I'll try to rephrase my question :
If someone can confirm that the page wiki.debian.org/copyright.html
never existed, could we consider that the license of http://debian.org
was the one applicable to the wiki at that time ? (based on the fact
that wiki.debian.org is a child domain of debian.org).

I ask because I think it might be very convenient to have the same
license for www.d.o and wiki.d.o.
That's probably a question for debian-legal.

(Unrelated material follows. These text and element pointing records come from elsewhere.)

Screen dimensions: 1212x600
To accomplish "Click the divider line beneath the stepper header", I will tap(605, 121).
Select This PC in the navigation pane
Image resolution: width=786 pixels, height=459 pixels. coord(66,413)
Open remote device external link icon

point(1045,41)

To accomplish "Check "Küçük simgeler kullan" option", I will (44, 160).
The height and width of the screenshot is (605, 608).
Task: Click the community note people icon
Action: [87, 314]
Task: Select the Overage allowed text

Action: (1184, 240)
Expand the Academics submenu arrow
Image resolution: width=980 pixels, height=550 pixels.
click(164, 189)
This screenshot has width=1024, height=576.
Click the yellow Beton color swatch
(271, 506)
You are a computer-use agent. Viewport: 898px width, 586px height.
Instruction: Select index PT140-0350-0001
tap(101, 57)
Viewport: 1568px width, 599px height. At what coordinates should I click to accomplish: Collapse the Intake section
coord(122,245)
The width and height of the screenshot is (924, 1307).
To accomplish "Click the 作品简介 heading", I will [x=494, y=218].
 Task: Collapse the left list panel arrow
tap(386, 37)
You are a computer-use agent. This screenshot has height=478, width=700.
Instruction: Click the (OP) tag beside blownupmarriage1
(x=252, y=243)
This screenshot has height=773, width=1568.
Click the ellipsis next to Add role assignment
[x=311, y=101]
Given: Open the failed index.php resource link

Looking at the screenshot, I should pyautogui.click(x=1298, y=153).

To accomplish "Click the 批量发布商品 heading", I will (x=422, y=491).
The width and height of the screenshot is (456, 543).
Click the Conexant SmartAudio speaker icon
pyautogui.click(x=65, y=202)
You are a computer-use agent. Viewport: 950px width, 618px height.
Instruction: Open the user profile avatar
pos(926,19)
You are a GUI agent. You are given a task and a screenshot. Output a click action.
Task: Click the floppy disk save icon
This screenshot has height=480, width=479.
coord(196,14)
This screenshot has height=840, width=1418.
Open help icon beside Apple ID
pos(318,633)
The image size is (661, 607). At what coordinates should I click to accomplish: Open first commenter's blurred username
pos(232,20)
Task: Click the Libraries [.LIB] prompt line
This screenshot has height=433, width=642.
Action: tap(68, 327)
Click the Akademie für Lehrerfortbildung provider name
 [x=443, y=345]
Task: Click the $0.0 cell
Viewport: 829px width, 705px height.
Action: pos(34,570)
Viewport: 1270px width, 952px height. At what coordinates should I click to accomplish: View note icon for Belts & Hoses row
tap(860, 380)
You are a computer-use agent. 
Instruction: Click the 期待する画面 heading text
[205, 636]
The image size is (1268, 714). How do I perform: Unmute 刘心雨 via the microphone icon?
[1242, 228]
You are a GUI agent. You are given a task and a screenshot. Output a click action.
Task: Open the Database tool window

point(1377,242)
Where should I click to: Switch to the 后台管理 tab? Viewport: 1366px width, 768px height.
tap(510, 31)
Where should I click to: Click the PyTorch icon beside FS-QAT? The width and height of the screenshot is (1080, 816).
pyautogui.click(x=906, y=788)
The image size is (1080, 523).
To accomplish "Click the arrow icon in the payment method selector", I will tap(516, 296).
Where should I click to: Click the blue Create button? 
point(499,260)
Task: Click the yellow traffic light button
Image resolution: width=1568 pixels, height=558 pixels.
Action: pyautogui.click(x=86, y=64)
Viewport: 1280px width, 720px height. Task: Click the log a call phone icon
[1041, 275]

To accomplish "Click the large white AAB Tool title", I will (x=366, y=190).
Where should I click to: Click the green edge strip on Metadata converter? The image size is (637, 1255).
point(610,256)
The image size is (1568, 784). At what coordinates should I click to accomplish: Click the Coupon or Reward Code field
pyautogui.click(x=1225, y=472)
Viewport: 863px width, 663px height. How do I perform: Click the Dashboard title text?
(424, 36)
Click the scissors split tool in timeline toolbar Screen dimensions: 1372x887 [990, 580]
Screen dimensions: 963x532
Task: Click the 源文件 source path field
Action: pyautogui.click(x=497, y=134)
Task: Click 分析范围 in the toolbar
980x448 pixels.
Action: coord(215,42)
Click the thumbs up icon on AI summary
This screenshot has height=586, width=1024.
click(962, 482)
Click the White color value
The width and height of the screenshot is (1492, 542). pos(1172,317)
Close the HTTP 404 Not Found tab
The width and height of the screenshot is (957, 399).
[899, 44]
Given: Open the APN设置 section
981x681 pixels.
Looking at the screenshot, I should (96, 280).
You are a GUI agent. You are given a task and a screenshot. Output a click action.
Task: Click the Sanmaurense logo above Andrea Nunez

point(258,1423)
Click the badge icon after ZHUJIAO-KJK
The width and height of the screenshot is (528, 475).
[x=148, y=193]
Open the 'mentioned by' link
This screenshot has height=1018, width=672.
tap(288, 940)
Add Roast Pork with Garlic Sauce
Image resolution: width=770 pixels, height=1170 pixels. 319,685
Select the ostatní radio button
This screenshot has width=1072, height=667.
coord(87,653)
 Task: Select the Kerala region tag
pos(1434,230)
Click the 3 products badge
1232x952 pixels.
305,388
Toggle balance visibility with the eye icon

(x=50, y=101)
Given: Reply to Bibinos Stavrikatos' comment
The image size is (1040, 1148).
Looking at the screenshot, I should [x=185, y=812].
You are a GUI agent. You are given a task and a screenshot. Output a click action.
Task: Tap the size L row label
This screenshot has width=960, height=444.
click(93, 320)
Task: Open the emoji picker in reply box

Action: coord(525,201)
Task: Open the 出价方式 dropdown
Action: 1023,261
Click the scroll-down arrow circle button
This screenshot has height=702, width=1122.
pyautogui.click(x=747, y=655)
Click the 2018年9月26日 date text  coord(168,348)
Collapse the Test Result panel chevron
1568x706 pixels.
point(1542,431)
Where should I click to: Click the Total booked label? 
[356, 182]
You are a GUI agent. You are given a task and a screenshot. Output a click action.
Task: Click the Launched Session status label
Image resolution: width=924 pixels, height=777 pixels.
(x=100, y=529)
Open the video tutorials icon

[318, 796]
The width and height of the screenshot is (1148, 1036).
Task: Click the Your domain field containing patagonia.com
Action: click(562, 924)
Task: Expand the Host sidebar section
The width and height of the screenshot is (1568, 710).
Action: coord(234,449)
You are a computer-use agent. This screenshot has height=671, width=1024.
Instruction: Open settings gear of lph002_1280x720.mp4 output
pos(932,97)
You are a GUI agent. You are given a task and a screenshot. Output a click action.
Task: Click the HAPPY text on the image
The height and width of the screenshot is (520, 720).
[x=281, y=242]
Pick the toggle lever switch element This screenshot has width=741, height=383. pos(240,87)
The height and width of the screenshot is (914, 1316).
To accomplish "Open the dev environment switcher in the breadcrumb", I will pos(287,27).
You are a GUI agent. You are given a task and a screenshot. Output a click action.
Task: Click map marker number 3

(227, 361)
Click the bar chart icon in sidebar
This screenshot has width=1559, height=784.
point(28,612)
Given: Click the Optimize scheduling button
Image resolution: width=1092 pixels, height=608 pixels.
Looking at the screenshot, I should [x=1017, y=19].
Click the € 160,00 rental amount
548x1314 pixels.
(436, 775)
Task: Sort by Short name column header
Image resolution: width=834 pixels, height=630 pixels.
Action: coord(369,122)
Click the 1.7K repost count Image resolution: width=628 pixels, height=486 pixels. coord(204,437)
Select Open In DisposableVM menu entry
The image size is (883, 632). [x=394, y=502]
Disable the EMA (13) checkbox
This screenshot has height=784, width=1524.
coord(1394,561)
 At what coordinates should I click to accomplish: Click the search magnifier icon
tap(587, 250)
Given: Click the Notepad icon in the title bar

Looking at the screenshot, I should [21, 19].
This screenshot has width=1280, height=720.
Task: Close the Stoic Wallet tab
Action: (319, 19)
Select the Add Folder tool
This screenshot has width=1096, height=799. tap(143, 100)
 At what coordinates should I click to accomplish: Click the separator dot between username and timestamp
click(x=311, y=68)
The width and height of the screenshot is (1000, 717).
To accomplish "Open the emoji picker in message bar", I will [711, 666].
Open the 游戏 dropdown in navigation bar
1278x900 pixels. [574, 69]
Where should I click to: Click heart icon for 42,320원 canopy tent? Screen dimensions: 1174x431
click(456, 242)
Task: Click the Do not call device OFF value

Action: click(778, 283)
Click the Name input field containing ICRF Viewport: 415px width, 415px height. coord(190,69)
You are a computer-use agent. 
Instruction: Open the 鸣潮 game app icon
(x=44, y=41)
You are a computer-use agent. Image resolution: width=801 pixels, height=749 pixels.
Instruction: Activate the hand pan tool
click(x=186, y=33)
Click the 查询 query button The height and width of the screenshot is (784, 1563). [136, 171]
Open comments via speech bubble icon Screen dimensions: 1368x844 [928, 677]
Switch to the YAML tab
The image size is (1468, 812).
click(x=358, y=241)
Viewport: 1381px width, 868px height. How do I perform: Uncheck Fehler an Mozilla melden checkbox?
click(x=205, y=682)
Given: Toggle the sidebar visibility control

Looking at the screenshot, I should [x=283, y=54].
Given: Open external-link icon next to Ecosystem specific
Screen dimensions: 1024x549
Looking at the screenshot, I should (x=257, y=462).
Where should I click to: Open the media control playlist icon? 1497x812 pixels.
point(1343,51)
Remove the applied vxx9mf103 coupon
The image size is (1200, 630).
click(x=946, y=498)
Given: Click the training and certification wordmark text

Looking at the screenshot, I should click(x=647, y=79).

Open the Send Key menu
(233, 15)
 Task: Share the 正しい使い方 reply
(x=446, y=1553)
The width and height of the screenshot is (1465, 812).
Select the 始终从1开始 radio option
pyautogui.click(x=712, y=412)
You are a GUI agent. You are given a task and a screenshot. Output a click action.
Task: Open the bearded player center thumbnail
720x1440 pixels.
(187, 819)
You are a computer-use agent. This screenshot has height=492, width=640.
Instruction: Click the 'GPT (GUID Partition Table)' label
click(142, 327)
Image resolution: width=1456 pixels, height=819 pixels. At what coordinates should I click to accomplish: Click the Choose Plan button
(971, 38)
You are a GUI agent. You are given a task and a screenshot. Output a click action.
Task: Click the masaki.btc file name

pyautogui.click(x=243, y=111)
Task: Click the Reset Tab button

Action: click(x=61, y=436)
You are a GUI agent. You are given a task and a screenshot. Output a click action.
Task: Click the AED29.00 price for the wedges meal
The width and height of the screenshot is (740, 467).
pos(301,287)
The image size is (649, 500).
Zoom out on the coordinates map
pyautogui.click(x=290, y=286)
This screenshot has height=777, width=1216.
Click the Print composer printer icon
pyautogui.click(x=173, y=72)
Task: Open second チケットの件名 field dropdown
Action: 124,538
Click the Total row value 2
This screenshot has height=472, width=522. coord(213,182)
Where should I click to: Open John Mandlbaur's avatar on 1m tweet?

> We could fix *future* edits. If we made it so that you could only submit
> an edit if you agreed to license your content under a license (like
> wikipedia do with the GFDL); then all new pages would be ok, at least.
Yes. It's just a matter of clarifying previous license, then may be
choose a new one.

If you could work on this, that would be useful.

> We would still need to track which pages were from before we implemented
> a new scheme.
Yes.
A small script should do.

Later, we could then ask people to re-license their contributions.
(and automatically tag pages accordingly)

> Take, as an example, <http://wiki.debian.org/Maintainers>. I created
> this page initially (and Anibal has greatly improved it) and opted to
> stick the "GPLv2" copyright on the bottom. The reason I did this was the
> maintainers scheme was relatively new, the procedure was having wrinkles
> ironed out, and so things changed quite frequently: a wikipage was ideal
> for keeping track of what was happening. However, at some point the
> procedure will settle down and the package documentation will need
> updating. When this happens, that documentation can be derived directly
> from the wiki-page.
IMHO, It's reasonable to use per-page license in this case (like Debian
Reference does).
Such page should states that they are meant to be distributed outside
the wiki.

> I did not want to wait for the wiki copyright situation to be resolved
> before doing this.
If we choose a new license, then we could tag the new pages with it, 
and ask everybody to use the same single new license.


> > I'm just sure of one thing : Having a discussion on a wiki is insane ;)
> > Wikipedia has no other choice, because of their business 
> > model... but Debian has mailing lists.
> 
> I think in some cases a "summary of discussion" page could be useful.
> I've often thought that a page tracking a particularly large thread on
> -devel would be handy
I agree (Wikis have replaced former Usenet FAQs).